# One GiGANtic Leap...

> Creating artifial life.

- toc: true 
- badges: true
- comments: true
- categories: [jupyter]


# Introduction

Generative Adversarial Networks are more than a novel deep learning architecture. They are powerful game-theoretic constructs with potential to change much of our understanding of what is "real". If what is real is useful insofar as what we perceive is useful, then we may be in touble. The advent of GANs in the early part of this century has distrupted the way reality is made. Deep networks are becoming immensely powerful at learning class-posterior distributions $P(Y|X=x)$. However, generative models are doing something much trickier: learning $P(X,Y)$. GANs use a discriminator of $P(Y|X)$ to accomplish this. Thus, adversarial nets are a balancing act to implement and train, but provide unparalleled results. On the one hand, this could seriousy destroy media (Microsoft's MSN recently replaced human authors with generative machines), social stability, and our politics (think DeepFakes). However, there is reason to be hopeful.

One realm I'm particularly excited to see GANs making an entrance is in the biosciences. GANs (and really any high-fidelity generative model) may hold the promise to generate sythetic datasets to build better supervised learners on features such as genomes, proteomes, and bioimages. This could help bring machine learning closer to solving few-shot and zero-shot problems in medicine.

Another example is for the purposes of simulation and modeling. Tons of assumptions must be made during modeling (for, say, a pandemic) that may not prove realistic. On the other hand, epidemiological datasets may be limited in scope and depth, such that sparse or missing features from a data collection stage could prove vital if not for their low frequencies. Simulating patient risk pools for disease-fighting or drug design via a GAN is one potential method to overcome this, as we can sample from $P(Y,X=x_{minority})$ via a model trained to discriminate perfectly on $P(Y|X)$.

Bioengineering is another intriguing space, whereby *in-silico* experimentation meets the lab bench through simulating data like yeast genomes. There's even the potential to build a *life factory* through generating realistic but novel oligomers and augmenting existing genomes (possible given how splicing is currently solved).
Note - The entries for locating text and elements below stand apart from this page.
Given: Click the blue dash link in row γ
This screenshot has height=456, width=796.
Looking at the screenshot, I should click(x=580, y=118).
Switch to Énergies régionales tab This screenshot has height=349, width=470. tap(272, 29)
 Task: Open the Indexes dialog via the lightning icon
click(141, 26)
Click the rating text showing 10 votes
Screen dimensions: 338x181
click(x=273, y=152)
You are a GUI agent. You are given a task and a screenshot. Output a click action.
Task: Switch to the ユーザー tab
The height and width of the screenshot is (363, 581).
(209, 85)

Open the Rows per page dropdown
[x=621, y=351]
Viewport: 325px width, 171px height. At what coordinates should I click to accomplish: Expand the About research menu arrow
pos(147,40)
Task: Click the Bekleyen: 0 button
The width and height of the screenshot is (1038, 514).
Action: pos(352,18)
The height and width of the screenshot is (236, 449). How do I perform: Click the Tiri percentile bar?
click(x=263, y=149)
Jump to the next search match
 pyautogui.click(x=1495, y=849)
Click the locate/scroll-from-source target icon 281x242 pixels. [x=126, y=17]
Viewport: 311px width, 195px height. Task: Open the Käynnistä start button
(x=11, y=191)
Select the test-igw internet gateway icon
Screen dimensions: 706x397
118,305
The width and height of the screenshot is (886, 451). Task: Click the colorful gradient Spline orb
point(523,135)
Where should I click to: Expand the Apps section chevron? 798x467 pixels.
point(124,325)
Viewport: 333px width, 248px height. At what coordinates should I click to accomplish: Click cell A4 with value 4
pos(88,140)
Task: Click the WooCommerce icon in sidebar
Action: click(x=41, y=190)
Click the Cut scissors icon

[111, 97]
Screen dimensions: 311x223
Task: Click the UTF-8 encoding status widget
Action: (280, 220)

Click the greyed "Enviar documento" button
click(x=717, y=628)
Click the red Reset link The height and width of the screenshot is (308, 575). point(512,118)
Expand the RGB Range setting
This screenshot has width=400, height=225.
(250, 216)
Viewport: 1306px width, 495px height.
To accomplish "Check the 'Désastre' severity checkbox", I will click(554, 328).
In any event, we should know just how to 1) Train a GAN, and 2) Use it to augment an existing workflow. In this post, I will begin by using the COVID-19 cell atlas as a source of $X$ and $y$. $y$ will be some form of clinical phenotype, and $X$ will be the single-cell read counts. That is, single-cell profiling of COVID-19 patients will provide the raw data to build a generative adversarial network. We will begin by training a discriminator $f$ to learn a classification $f(X) = y$, or $P(Y|X)$. Then, the generative model will begin to simulate $X,y$ pairs, and be trained to accurately generate $P(X,Y)$. This can be and is used to generate realistic data, or samples on $P(X|Y=y)$ (such as realistic read-counts of single-cell data given patient phenotypes). We can use this trained generative model to shore up minority classes to improve classifier performance (another $f(X) = y$, though on held-out test data), or simply to provide *more* data distributed in the same fashion as $X,y$.

# Data

I will use the COVID-19 Cell Atlas and load it into a PyTorch `Dataset` object.

In [1]:
import scanpy as sc
from torch.utils.data import Dataset,DataLoader

In [7]:
dataset = sc.datasets.pbmc3k_processed

In [None]:
class SingleCellDataset()

# Model Architecture

## Probabilistic Intuition

A symmetric view:

i) A generator (in the data-faker view) samples from $P(X|Y=y)$, the distribution of the feature over each class or label.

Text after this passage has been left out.